Reputation: 31
What is the best way to do this in CUDA?
...
for(int i=0;i<size;++i)
for(int j=i+1;j<size ;++j)
temp_norm+=exp((train[i]-train[j])/tau);
Would this be equivalent?
...
int i = threadIdx.x + blockIdx.x * blockDim.x;
int j = threadIdx.y + blockIdx.y * blockDim.y;
if (i>=size || j>=size) return;
if(j>i)
temp_norm+=exp((train[i]-train[j])/tau);
Any help would be much appreciated!
Upvotes: 1
Views: 1064
Reputation: 27809
How best to implement really depends on how big size
is. But assuming it is quite large, e.g. 1000 or more...
To do it the way you suggest, you would need to use atomicAdd(), which can be expensive if too many threads atomically add to the same address. A better way is probably to use a parallel reduction.

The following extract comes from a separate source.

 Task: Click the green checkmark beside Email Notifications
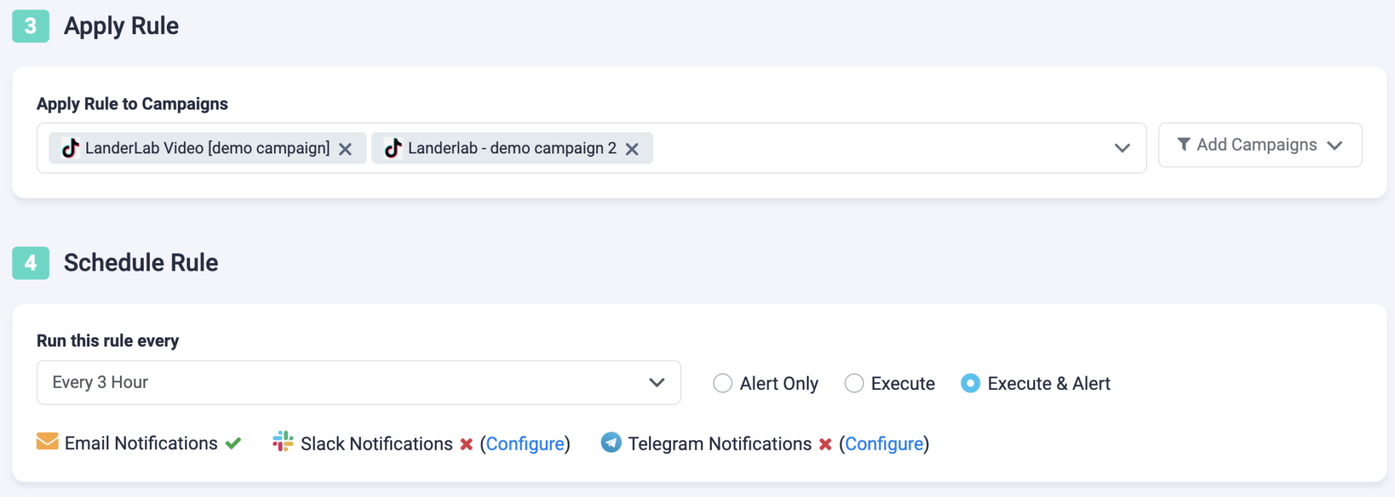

Check out the "reduction" sample in the NVIDIA CUDA SDK.
YMMV with the following since it is untested, and I don't know your data size, but something like this should work. Use the "reduction6" kernel from that example, but add your computation to the first while loop. Replace the initialization of i
and gridSize
with
unsigned int i = blockIdx.x*blockSize + threadIdx.x;
unsigned int gridSize = blockSize * gridDim.x;
Replace the while (i < n)
loop with
while (i < size)
{
for (unsigned int j = i+1; j<size; ++j)
mySum += exp((train[j]-train[i])/tau);
i += gridSize;
}
(Note, floating point arithmetic is non-associative, so the different order of operations in a parallel implementation may give you a slightly different answer than the sequential implementation. It may even give you a slightly more accurate answer due to the balanced tree reduction, depending on your input data.)
Upvotes: 2